Are you prepared for:

  1. Min 2 walks per day, of up to a total of 3 hours
  2. Shedding all over the house (not in all cases granted)
  3. Picking up poo from your garden on a regular basis
  4. Additional food costs
  5. Vets costs (even with a perfectly healthy dog this can be several hundred pounds a year - jabs, one-off visits etc
  6. Regular worm and flea treatment
  7. Additional costs when you go on holiday
  8. Being constrained to being out of the house no more than 4 hours, or getting someone in to walk them / keep them company
  9. Edited to add - insurance.

And if you get a puppy you can add a thousand more issues like toilet training, chewing, separation anxiety etc etc etc

I’ve had dogs all my life but they are not a panacea for all your family’s ills. They are sentient, sensitive beings who need diligent and committed owners.

You may want one - but will they want you?

AnneElliott · 09/06/2025 19:39

Agree with pp. my friend has a dog and I help her with him as she’s disabled (plus if she goes out for a whole day - although that’s rare). They are such a tie. I really love walking him but no way would I get one as the challenges when you want to go somewhere you can’t take them are often significant.

SunnyPugdays · 09/06/2025 19:40

Dogmadlove · 09/06/2025 19:12

Wouldn’t be a puppy.

Rescues don't re-home to homes with children..well none did when we looked ,we had to get a puppy both times

ThejoyofNC · 09/06/2025 19:41

This is ridiculous. Your kids keep arguing so you want to get them something else to argue over?

You're clearly clueless and shouldn't own a dog. You can't just leave it in the garden all day FFS.

DildoSaggins · 09/06/2025 19:41

I just saw that you both work full time. Then you can't just stick the poor thing in the garden while you go to work all day. You could have all sorts of issues. Digging the garden, getting bored and distressed, barking and annoying the neighbours. Too hot in the summer, cold and wet in the winter. Just no. Its cruel.

Also you will need a dog walker to come in and take it for a walk each day, possibly two, or take it to doggy daycare.

A dog will not solve your issues, it will just add to it.

We only contemplated getting a dog, despite the kids wanting one for years, when at least one of us was WFH. Luckily now we both do and we can walk the dogs together twice a day but there was no way we would have had one when we both worked FT.

Your DH is right on this. Please don't get one!

Sometimeinadifferentworld · 09/06/2025 19:44

Have you owned a dog before OP? Do you have any knowledge of dogs - their care, and the cost of looking after them properly?

I agree with other posters that its a strange reason for wanting a dog. It's actually rewarding your children for bad behaviour. It's not going to help their behaviour and its sure as anything won't be good for the dog.

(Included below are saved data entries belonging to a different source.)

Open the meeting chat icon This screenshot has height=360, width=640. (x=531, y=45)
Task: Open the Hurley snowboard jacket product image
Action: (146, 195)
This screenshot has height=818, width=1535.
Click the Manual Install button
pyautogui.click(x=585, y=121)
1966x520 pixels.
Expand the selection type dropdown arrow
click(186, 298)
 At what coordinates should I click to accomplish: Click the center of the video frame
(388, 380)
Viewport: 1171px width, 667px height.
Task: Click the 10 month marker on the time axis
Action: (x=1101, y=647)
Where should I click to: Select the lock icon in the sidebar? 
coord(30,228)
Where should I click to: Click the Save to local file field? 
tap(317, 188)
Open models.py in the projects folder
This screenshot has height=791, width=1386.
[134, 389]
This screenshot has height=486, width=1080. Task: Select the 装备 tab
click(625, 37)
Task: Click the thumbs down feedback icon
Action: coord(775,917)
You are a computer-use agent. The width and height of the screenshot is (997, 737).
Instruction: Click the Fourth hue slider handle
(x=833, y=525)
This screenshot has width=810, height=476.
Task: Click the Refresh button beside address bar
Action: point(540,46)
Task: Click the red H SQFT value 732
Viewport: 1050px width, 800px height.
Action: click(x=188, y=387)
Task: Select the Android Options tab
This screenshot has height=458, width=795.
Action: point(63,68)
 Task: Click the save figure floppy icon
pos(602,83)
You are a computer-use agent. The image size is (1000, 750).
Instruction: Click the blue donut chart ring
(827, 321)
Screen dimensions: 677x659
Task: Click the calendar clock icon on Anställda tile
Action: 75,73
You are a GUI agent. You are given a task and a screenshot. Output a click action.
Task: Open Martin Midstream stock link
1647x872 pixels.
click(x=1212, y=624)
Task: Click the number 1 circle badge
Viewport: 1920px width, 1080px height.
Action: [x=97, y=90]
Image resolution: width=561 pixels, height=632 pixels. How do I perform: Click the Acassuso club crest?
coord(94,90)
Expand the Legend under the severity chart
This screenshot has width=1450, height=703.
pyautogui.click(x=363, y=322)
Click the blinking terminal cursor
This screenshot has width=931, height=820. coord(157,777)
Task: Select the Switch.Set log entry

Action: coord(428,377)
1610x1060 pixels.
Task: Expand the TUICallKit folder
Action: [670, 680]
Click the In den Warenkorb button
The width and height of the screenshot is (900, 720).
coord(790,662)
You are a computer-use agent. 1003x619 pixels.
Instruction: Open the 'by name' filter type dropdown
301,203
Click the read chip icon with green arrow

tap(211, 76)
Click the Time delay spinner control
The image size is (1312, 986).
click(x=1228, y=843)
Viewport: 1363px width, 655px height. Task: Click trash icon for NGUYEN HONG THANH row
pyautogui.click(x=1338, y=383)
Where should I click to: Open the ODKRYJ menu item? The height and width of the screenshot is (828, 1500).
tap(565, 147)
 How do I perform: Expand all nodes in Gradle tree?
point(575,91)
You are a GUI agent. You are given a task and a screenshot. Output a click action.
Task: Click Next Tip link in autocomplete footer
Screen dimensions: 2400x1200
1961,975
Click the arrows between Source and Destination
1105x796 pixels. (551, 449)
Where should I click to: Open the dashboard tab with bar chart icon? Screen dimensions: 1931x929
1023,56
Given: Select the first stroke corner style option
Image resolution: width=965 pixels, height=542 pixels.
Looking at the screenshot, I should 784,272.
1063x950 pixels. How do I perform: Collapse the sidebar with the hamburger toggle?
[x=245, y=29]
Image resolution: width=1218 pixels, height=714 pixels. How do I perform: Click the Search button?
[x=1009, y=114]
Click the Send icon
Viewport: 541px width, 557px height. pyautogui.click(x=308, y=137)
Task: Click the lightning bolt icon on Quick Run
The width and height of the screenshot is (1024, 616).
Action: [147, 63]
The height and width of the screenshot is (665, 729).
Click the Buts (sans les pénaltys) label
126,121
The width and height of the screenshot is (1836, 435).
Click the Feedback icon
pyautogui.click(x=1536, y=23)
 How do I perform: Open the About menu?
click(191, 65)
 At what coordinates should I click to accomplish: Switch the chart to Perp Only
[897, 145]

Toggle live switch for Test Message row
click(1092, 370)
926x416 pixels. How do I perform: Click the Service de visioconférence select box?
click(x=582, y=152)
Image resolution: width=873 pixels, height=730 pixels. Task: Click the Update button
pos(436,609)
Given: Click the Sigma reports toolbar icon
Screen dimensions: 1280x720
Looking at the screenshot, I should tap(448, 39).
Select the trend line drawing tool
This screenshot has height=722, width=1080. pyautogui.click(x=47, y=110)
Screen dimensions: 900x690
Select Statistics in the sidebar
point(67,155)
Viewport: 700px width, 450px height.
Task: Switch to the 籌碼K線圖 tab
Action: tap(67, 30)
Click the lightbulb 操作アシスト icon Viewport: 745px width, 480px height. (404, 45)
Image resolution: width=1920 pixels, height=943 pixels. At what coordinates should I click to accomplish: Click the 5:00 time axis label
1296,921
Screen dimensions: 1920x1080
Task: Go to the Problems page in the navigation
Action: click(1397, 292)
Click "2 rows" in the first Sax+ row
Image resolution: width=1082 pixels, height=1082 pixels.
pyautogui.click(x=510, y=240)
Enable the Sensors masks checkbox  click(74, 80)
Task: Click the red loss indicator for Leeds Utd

And the fact your H doesn't want a dog makes the whole idea a non starter any way. You can't bring a dog into a situation where a member of the household doesn't want him.

Goody2ShoesAndTheFilthyBeast · 09/06/2025 19:45

You would leave a dog in your garden while you are work?

Do not get a dog.

devildeepbluesea · 09/06/2025 19:47

Dogmadlove · 09/06/2025 19:19

Garden or with dog walker

Wow. Don’t get a dog.

ZZTopGuitarSolo · 09/06/2025 19:49

Dogmadlove · 09/06/2025 19:19

Garden or with dog walker

Based on this, please don’t get a dog.

Moanranger · 09/06/2025 19:50

I worked for a charity that re-homed dogs. My job was to visit homes & approve or not potential adopters.
We never approved homes where both adults/parents worked full time. This leads to dog neglect.
In our case we had a dog, but I ran a business from home & there were people around in & out of the house throughout the day, so DDog was never left on its own for long. This is what a dog needs.
Wait until your circumstances change.

Glitchymn1 · 09/06/2025 19:50

You both work full time.
You can’t leave a dog outside all day- people will report you.
A rescue won’t give you a dog if you work full time.
A dog is a hell of a lot of work (and pleasure) but you don’t get one for children/ to stop children fighting.
Dogs need calm and consistency, not shouting and screaming.